| TEXT PROVIDED |
::::::
In Thompson, the Court, in considering the "replacement vehicle clause" of an insurance policy, stated that "because this provision inures to insured's benefit, all the more reason that, under the liberal construction rule, every reasonable effort, * * *, should be invoked to secure that benefit to the insured."Summary of this case from Republic Mut. Ins. v. State Farm Mut. Auto
Submitted September 24, 1940.
Decided October 22, 1940.
Error to Circuit Court, Kanawha County.
Action by Ralph Thompson against the State Automobile Mutual Insurance Company, to recover on an automobile policy issued to Harmon A. Smith against whom plaintiff recovered a judgment for injuries. To review a judgment for the plaintiff, the defendant brings error.
Rummel, Blagg Stone, for plaintiff in error.
B. J. Pettigrew and A. P. Hudson, for defendant in error.
State Automobile Mutual Insurance Company prosecutes error to a judgment of $10,000.00 in favor of Ralph Thompson, rendered by the Circuit Court of Kanawha County, under a suggestion based upon a $14,000.00 judgment of that court in a case in which Thompson was plaintiff and Harmon A. Smith was defendant.
The judgment against Smith is based upon personal injuries claimed to have been received by plaintiff when struck by a truck owned by the former. Execution was issued on this judgment, and plaintiff suggested the insurance company as being indebted to the insured, Smith, under a certain policy of public liability and property damage insurance issued to the latter on December 2, 1937. This policy, as originally issued, in an endorsement designated "FLEET SCHEDULE", lists the six automobiles covered, and describes each as having a tank body and classifies the use of each as "commercial"; and, by another endorsement, provides that the insurance afforded thereby shall cover the legal liability of Harmon Smith, United Fuel Gas Company and Mullins Gas Company, in the use, ownership, maintenance, or operation of the automobiles covered. An endorsement to the policy, dated March 9, 1938, effective at 12:01 A. M. standard time March 9, 1938, substitutes a truck described as:
Motor # Serial # Uses #3-Intern'l. Tank 1600 Gal. 1936 21421 2903 Comm'l.
Indemnity Prem. 10-20-5 $82.65
for one of the originally insured trucks. (The truck so substituted is the one which struck and injured the plaintiff herein.)
The policy contains, among others, the following provision, the construction of which is in issue:
"2. AUTOMATIC INSURANCE FOR NEWLY ACQUIRED AUTOMOBILES. If the named Insured who is the owner of the automobile acquires ownership of another automobile, such insurance as is afforded by this policy applies also to such other automobile as of the date of its delivery to him, subject to the following additional conditions: * * * (2) if the company does not insure all automobiles owned by the named Insured at the date of such delivery, insurance applies to such other automobile, if it replaces an automobile described in this policy and may be classified for the purpose of use stated in this policy, but only to the extent applicable to the replaced automobile; (3) the insurance afforded by this policy automatically terminates upon the replaced automobile at the date of such delivery; and (4) this agreement does not apply * * * (b) unless the named Insured notifies the company within ten days following the date of delivery of such other automobile * * *, nor (d) unless the named Insured pays any additional premium required because of the application of this insurance to such other automobiles. * * *."
::::::
| SOURCE EXCERPT |
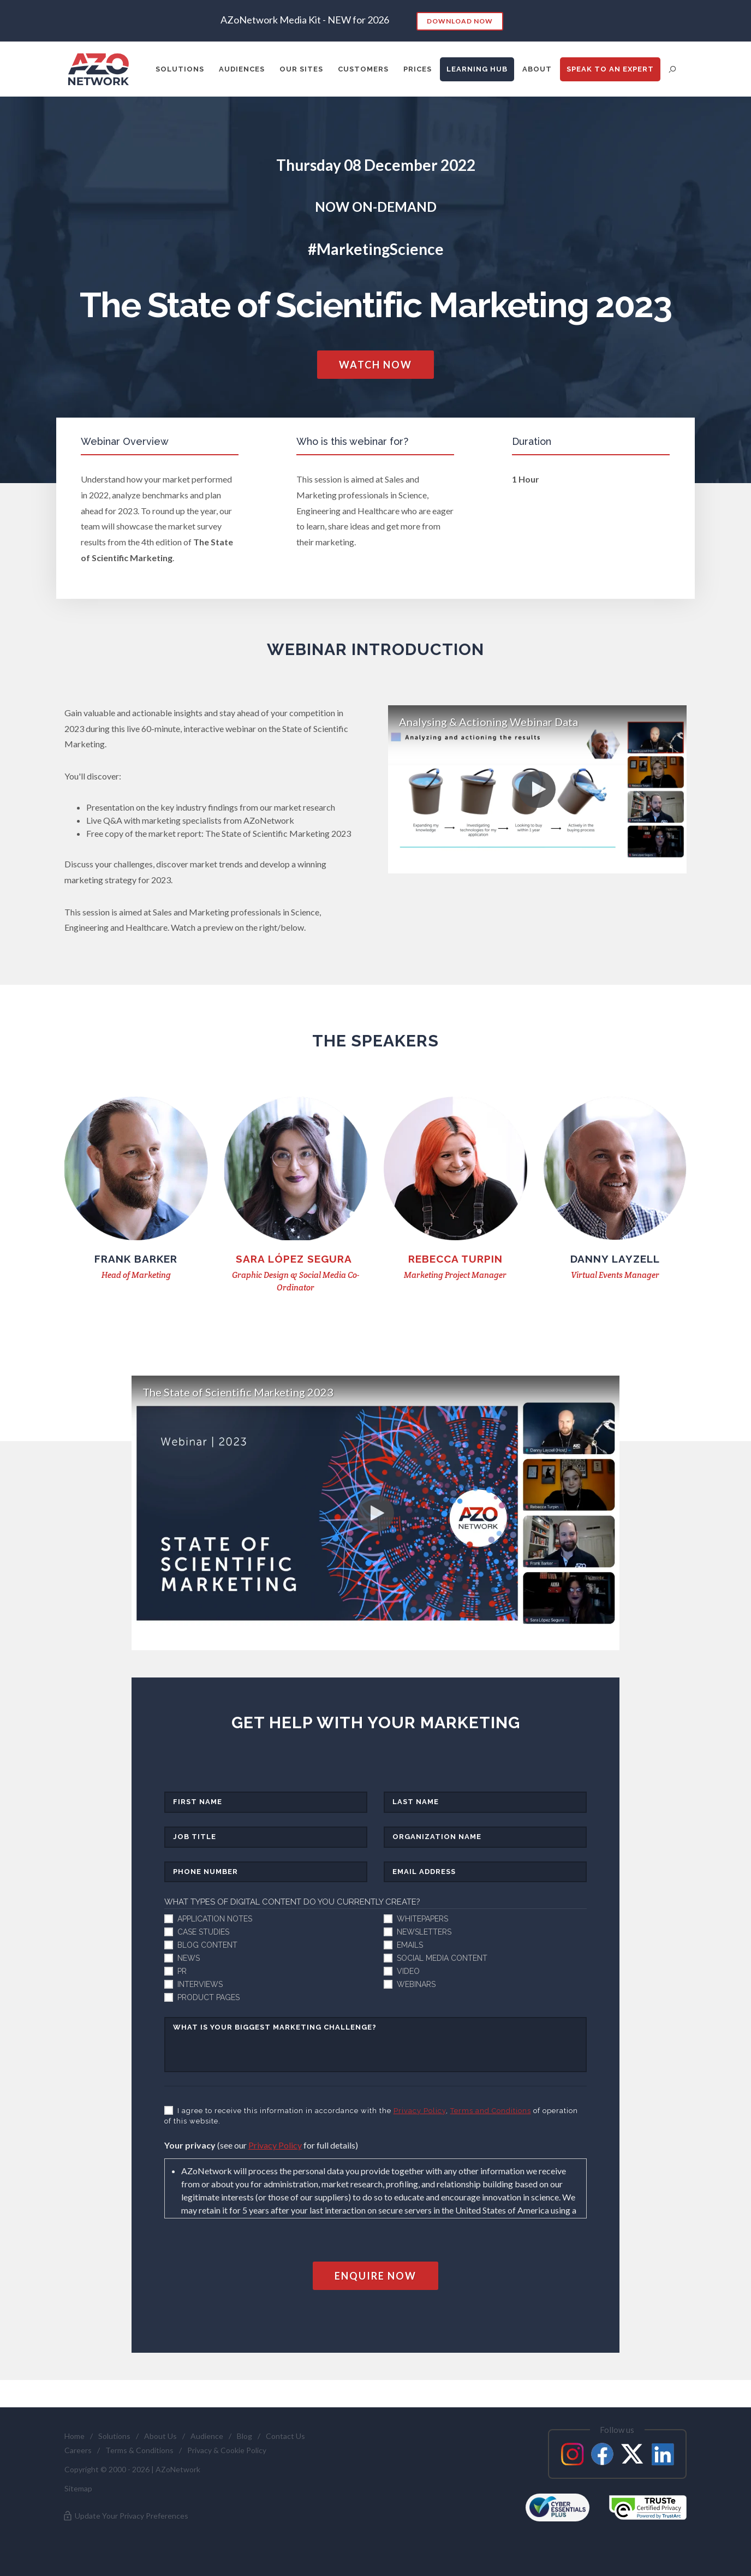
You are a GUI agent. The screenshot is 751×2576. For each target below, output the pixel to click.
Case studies (203, 1931)
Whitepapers (422, 1918)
::::::
| SHORT TASK 1 |
Using the insurance case text, answer each question:
(a) On what date was the case decided?
(b) What amount was the judgment rendered in favor of Ralph Thompson against the insurance company?
(c) Within how many days after delivery of another automobile must the named Insured notify the company?
| SHORT TASK 2 |
Reproduce the passage of the insurance case text starting at "Rummel, Blagg Stone, for" and ending at "Smith was defendant.".

| FINISHED ANSWER 1 |
(a) October 22, 1940
(b) $10,000.00
(c) Ten days

| FINISHED ANSWER 2 |
Rummel, Blagg Stone, for plaintiff in error.
B. J. Pettigrew and A. P. Hudson, for defendant in error.
State Automobile Mutual Insurance Company prosecutes error to a judgment of $10,000.00 in favor of Ralph Thompson, rendered by the Circuit Court of Kanawha County, under a suggestion based upon a $14,000.00 judgment of that court in a case in which Thompson was plaintiff and Harmon A. Smith was defendant.